Hace unos meses, un amigo, me llamó como tres o cuatro veces al celular; hasta que le respondí. Estaba sosteniendo el llanto: “Sole? Gracias a Dios…” y se soltó, como un chiquito.
Cuando pudo hablar, me contó había una presa infernal en la radial de Santa Ana, peor que la de a diario. Que era claro que había habido un accidente, como siempre. Que conforme se fue acercando, vio un carro, azul cobalto, un pitufito. El mío. Frenó en seco. Los tráficos lo pararon y le dijeron que el conductor estaba muerto, prensado, que no lo habían identificado. Mi amigo me llama. Los paramédicos confirmaban que la persona en el carro había muerto del impacto. Segunda llamada. El tránsito pedía el equipo hidráulico y llamaban a la morgue. Tercera llamada. La policía le preguntaba si conocía al conductor, si los podía acompañar a reconocer el cuerpo. A la cuarta llamada, yo contesto. Por un momento, él no supo si se lo estaba imaginando. Yo pienso en ese día como el día que yo había muerto. Sin saberlo.

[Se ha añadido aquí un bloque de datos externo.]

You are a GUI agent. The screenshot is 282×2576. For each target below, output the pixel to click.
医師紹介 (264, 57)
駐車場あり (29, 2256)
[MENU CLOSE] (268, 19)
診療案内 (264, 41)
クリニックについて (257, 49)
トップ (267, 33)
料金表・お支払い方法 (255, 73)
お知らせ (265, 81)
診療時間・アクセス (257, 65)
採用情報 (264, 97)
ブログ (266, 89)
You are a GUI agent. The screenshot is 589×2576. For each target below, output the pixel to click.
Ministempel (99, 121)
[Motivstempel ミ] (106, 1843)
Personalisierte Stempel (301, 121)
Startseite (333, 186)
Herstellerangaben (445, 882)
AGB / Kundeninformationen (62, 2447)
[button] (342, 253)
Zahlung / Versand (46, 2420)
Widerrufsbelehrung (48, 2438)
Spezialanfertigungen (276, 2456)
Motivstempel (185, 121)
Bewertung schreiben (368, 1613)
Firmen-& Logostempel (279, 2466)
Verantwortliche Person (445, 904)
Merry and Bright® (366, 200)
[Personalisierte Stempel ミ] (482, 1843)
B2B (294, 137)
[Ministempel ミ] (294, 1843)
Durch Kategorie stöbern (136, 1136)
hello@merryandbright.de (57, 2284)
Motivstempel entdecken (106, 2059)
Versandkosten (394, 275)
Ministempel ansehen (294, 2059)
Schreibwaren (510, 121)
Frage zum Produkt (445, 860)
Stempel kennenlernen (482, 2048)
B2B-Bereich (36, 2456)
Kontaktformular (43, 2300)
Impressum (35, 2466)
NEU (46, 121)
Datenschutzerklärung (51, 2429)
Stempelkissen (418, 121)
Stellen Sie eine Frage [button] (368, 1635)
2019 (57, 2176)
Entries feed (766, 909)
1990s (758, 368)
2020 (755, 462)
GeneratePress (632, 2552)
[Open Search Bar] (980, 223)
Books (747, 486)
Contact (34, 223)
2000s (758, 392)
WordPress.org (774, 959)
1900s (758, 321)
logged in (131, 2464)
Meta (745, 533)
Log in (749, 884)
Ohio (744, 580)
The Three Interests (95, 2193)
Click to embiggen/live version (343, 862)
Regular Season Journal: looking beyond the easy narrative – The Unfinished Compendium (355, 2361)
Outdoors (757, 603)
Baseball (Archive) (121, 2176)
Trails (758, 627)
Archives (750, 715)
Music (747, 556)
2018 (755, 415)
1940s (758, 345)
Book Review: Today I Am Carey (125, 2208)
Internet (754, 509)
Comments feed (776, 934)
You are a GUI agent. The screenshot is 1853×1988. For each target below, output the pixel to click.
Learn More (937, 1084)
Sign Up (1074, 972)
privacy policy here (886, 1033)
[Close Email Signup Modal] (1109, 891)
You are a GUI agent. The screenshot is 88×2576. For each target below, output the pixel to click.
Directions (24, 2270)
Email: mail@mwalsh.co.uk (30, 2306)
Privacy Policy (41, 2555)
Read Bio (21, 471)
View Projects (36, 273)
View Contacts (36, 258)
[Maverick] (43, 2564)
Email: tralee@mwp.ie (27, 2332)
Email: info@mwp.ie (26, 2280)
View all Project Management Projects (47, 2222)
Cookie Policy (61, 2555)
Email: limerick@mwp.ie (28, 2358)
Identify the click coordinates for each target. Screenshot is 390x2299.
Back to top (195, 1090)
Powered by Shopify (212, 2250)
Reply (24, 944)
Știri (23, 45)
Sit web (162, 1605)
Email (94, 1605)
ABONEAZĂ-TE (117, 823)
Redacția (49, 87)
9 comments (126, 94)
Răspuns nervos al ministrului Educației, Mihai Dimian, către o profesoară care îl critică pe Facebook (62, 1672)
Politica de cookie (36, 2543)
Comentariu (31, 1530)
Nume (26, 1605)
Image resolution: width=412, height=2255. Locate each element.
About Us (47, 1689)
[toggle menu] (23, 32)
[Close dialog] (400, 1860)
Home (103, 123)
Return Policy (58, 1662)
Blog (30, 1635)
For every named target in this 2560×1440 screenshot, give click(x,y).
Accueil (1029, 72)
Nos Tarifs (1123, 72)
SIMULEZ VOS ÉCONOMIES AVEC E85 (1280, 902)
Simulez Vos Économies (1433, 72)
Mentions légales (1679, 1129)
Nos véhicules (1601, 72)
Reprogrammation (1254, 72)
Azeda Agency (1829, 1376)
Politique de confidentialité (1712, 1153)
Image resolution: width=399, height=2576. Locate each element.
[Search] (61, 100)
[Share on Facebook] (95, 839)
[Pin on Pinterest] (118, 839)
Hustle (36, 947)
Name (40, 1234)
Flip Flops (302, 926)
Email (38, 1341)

Hoy, a las 6 de la mañana, por cosas de trabajo, fui parte de una escena de sucesos. Un peyó se destrozó contra un camión. La lata quedó en colochitos. El airbag se reventó, llena de sangre. El chofer, de 26 años, murió en el lugar. Una hora antes, salía de dónde la novia, con la que se iba a casar en un mes, la que 3 horas después se arañaba la cara con las manos al otro lado de la acera mientras levantaban el cuerpo.
Llegaron amigos del chofer del camión. Hombres rudos, de trabajo, camioneros. Se abrazaban a él en una esquina para que pudiera llorar. Le repetían que no estaba solo, le buscaban una sombra, un poco de agua, los papeles del carro, le ayudaban a firmar un parte tras otro. “Tranquilo. No está solo”.
Los vecinos riñas apedrearon al OIJ porque cubrieron con plásticos blancos la privacidad de la muerte y del cuerpo-destrozo del muchacho. Me amenazaron de “cuidao se encuentra un día con la boca rota” por pedirles que se retiraran. Los peatones tomaban fotos con sus celulares mientras un tráfico les pedía, inútilmente “Respeten, no ven que ahí está la familia”. Las mujeres y algunos hombres se secaban las lágrimas que se salían, involuntarias, por un desconocido. Alguien dijo, como decía Mimí siempre “Pobre madre…su muchacho…”
Yo andaba trabajando. Hice un buen trabajo, mi reporte, dejé todo listo y en orden. Me fui con el último tombo. No conocía a ninguno de los 25 que coincidimos por esa catástrofe y que, a como está la cosa, viven esto todos los días. Me pregunto si ellos se sentirán tan tristes, tan vacíos, tan vulnerables como yo me siento. O si ya ni eso.